DUI laws give police officers the right to pull a suspected drunk driver over to test them for impairment. Officers commonly use field sobriety tests to check the driver for impairment, but a driver in West Chester Township, Ohio, can challenge the test outcome.
Overview of field sobriety tests
While officers can choose several tests, there are three standard field sobriety tests that the National Highway Traffic Safety Administration has deemed effective. The research to determine effective tests corresponded with many states setting the legal BAC, or blood alcohol content, at 0.08.
The walk-and-turn test requires the driver to walk an imaginary straight line, turn on one leg and repeat in the other direction. The horizontal gaze nystagmus tests for jerking eye movements by instructing the driver to follow an object, such a finger. The one-leg stand test requires the driver to stand on one leg and count for several seconds to check balance.
Challenges to field sobriety tests
The accuracy of field sobriety tests to check for DUI has long been debated since certain factors may influence results. A defendant may cite weather or terrain as a challenge because rain, snow or uneven pavement can throw off the balance of a sober driver. The lighting in the area may interfere with the vision of the driver.
The officer must perform the tests following the guidelines of the NHTSA, give clear instructions and not use nonstandard tests. If the officer used other tests, such as counting backwards, or gave confusing instructions, then the results may get thrown out.

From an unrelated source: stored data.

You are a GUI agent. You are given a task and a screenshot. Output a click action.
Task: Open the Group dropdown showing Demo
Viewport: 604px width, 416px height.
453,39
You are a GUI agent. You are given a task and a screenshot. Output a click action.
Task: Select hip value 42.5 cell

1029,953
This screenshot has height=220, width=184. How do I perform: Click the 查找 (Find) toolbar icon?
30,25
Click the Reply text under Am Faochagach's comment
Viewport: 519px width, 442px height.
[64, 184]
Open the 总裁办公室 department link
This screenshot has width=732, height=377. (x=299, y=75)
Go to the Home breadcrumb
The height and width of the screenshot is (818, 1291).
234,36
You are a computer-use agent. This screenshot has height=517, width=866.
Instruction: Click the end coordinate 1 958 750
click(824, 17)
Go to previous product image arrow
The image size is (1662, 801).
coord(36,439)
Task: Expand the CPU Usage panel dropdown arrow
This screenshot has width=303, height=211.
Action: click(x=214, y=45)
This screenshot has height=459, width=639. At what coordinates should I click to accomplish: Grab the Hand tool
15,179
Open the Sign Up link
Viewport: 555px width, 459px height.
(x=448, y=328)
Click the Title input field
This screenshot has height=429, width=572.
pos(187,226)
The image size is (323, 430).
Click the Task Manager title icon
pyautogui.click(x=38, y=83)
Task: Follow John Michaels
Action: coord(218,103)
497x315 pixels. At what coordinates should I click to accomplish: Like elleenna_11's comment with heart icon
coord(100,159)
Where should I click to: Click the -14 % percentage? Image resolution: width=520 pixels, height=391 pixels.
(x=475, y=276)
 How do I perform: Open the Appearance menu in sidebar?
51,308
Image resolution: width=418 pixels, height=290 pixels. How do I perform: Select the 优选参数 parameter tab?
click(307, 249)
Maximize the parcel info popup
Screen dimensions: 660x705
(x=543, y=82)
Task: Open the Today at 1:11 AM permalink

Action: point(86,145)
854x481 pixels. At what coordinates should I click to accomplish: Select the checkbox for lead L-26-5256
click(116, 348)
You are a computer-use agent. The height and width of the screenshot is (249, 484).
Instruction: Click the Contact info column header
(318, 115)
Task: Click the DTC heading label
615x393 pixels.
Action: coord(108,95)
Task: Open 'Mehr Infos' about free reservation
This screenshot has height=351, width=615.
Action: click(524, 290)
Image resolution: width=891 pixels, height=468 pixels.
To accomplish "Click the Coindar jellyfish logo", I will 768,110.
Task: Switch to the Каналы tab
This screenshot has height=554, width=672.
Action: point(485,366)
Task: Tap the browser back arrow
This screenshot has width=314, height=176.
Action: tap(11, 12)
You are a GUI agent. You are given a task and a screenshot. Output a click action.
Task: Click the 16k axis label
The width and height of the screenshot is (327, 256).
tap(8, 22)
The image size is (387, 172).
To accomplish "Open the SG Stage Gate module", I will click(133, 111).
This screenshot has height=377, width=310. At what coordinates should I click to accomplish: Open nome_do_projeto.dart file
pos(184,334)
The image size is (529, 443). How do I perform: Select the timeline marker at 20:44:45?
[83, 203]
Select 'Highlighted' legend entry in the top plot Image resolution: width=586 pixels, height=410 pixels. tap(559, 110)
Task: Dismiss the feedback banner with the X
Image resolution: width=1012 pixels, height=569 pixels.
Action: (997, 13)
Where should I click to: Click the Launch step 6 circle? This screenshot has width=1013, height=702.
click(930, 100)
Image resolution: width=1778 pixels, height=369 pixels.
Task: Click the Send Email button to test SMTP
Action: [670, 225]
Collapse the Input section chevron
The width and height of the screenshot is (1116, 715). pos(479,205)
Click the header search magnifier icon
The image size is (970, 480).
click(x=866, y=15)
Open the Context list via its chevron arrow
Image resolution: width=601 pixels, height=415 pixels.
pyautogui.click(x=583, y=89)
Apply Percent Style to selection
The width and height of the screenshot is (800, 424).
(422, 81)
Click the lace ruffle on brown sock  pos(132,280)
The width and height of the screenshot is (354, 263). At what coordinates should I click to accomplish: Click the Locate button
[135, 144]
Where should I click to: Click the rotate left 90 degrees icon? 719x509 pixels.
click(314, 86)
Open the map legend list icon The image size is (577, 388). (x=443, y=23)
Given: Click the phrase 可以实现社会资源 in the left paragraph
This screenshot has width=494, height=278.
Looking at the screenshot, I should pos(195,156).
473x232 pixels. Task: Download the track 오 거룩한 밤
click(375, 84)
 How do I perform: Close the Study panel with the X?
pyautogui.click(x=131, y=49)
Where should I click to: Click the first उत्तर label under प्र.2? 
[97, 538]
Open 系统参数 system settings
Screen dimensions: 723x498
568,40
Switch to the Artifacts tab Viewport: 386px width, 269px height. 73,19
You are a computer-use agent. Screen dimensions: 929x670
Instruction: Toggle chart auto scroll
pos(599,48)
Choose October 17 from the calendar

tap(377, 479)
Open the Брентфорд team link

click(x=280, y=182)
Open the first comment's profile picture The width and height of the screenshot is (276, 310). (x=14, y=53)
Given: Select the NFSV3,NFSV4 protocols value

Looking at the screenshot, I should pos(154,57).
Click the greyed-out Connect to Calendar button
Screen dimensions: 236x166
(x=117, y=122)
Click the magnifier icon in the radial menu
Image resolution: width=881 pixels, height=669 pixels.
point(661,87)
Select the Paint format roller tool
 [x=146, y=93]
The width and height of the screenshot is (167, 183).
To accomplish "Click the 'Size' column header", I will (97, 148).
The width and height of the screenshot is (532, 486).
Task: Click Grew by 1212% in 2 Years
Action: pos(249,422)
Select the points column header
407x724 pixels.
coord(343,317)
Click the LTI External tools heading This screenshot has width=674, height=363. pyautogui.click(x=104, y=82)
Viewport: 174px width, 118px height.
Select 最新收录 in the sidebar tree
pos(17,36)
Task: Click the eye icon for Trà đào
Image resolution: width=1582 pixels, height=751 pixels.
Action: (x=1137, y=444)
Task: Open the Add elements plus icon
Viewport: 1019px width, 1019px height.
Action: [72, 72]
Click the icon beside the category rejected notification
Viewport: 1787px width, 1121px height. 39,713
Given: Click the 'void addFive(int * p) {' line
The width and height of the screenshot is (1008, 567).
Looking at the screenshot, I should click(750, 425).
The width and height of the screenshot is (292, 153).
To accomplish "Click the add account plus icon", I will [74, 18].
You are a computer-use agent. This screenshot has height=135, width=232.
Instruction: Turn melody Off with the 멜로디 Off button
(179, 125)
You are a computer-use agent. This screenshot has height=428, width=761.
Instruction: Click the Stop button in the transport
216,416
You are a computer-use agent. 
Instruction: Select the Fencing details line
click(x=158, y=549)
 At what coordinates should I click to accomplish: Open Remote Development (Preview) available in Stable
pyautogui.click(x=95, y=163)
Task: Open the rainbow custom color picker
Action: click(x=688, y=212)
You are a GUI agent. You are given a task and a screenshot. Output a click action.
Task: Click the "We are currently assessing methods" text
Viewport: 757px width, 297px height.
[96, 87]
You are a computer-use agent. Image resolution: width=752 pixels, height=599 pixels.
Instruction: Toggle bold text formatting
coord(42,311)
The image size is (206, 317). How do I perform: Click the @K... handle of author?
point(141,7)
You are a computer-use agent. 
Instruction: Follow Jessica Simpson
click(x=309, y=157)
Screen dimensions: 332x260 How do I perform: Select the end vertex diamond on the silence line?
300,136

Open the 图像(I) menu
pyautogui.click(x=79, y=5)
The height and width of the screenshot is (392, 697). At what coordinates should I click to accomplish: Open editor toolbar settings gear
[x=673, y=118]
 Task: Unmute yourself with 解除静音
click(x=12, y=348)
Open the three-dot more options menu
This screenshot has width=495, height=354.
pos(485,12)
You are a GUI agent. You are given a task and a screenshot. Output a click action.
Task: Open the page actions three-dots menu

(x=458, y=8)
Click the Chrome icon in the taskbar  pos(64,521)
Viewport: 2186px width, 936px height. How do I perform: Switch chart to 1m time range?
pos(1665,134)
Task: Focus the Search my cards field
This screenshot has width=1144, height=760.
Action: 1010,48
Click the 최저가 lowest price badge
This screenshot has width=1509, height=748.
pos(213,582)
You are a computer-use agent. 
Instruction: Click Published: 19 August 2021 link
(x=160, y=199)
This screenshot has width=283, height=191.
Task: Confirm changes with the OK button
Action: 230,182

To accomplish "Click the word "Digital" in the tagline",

Certain physical and medical conditions, such as multiple sclerosis, can make the tests harder for drivers. Sometimes, mental conditions cause the driver to get confused, and even anxiety itself can skew results.
If a driver fails field sobriety tests, they may be required to take chemical tests. While drivers commonly face no consequences for refusing field sobriety tests, they can face penalties for refusing Breathalyzers. Drivers who are accused of DUI or other offenses should consider all their legal options.